Вот, помню, однажды ненец Коля Ледков из колхоза "Харп" прочитал нам маленький рассказ про своего отца.
Коля учился в шестом классе, и рассказ его был написан для книги ненецких пионеров и школьников - "А у нас на Печоре".
Вот этот рассказ.
"Отец часто говорит мне:
- Ты совсем маленький. Ты вырос в колхозе...
И верно, я в колхозе вырос и не знаю, как бы я стал жить без колхоза.
Отец говорит:
- Ты счастливчик.
А я и так знаю, что живется мне не худо.
Отец начинает мне рассказывать, как он еще мальчиком должен был пасти не своих, колхозных, а кулацких оленей. Кулак был злой и жадный. Он посылал отца вместе с другими подростками в стадо, а сменять забывал. На дожде ребята мокли, и негде им было высохнуть. На морозе мерзли, а им негде обогреться.
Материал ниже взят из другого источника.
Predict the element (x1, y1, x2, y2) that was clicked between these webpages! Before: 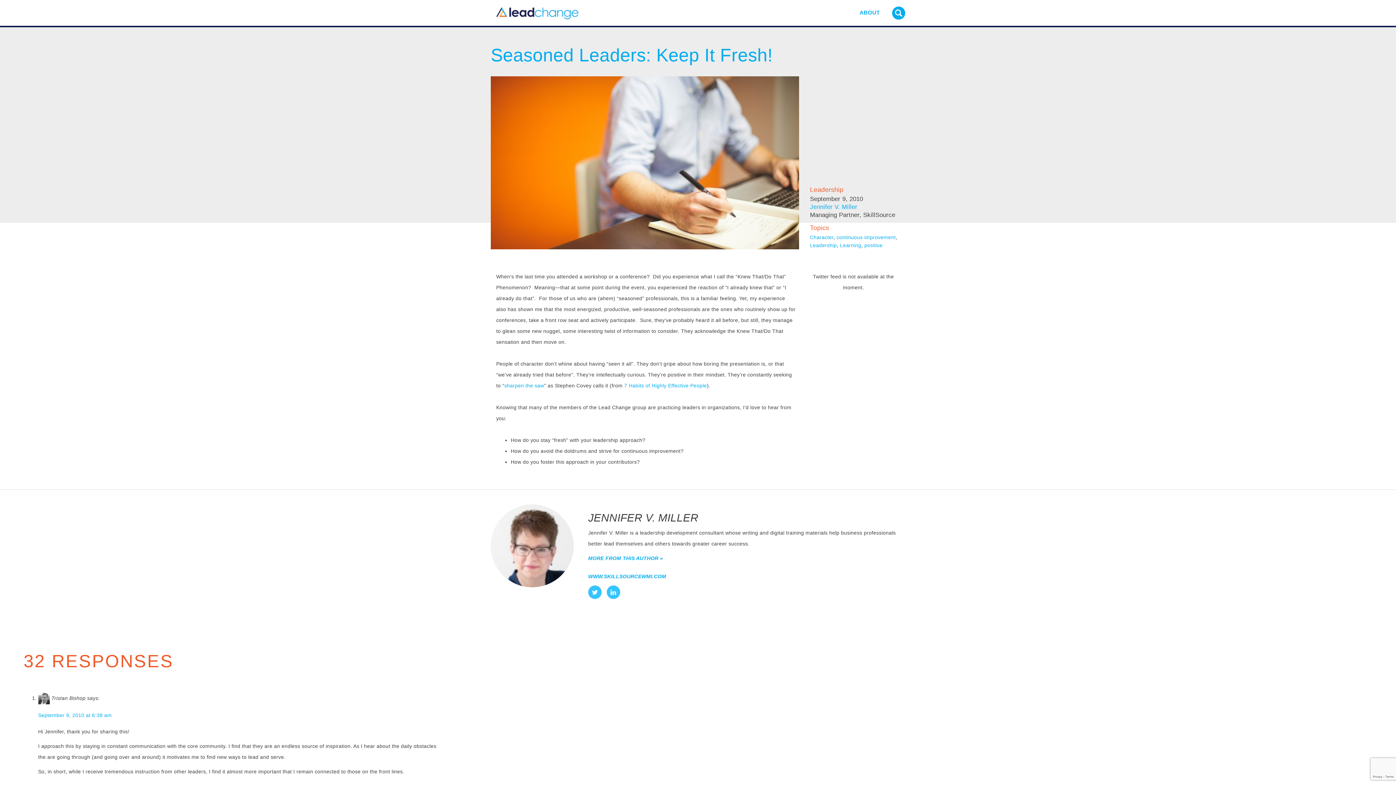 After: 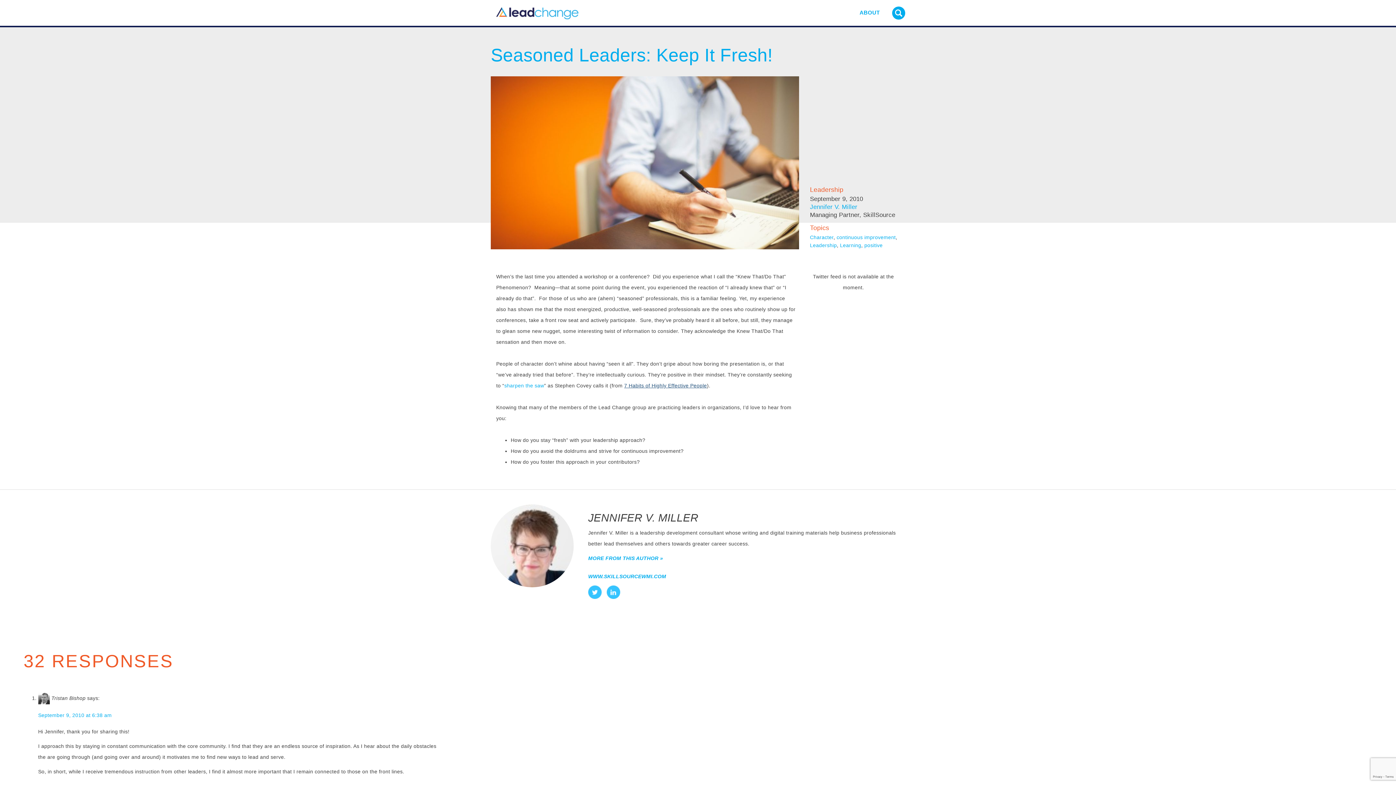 Action: label: 7 Habits of Highly Effective People bbox: (624, 382, 707, 388)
Отец говорит, что кулак не забывал, а просто не хотел сменять ребят с дежурства.
Когда отец подрос, ему за каждый год работы хозяин оленя или двух давал. А потом брал обратно: как волк в хозяйском стаде задерет оленя, так кулак и отбирает оленя у батрака. И тому снова год работать надо...
Я слушаю и знаю, что отец говорит правду. А понять не могу: как это можно было так жить!
Отец говорит:
- Кроме кулака, был шаман.
А я не знаю, какой это человек - шаман. Отец опять рассказывает:
- Шаман - это хитрый человек и жадный.
- А он так шаманом и работал?
Отец смеется.
- Он не хотел работать, он хотел, чтобы его другие люди кормили.
- А разве он старый или маленький был?
Отец сердится, а потом громко начинает объяснять:
- Шаманы - это обманщики. Они говорили, что есть бог Великий Нум и еще много других божков из камня. И из дерева тоже делали. И говорили, что все эти боги хотят есть оленье мясо и пить оленью кровь. И в каждом чуме шаманы забирали у нас оленей. А ели сами.
- Вы что, глупые были, что ли? - спрашиваю.
- Глупые, - соглашается отец.
И еще громче говорит:
- Шаманы пугали нас болезнями: оленя не дашь - болезнь придет. А когда в самом деле заболеешь, тут шаман без оленя лечить не будет.
- А как он лечил? У него аптечка была, что ли, как у нас в красном чуме?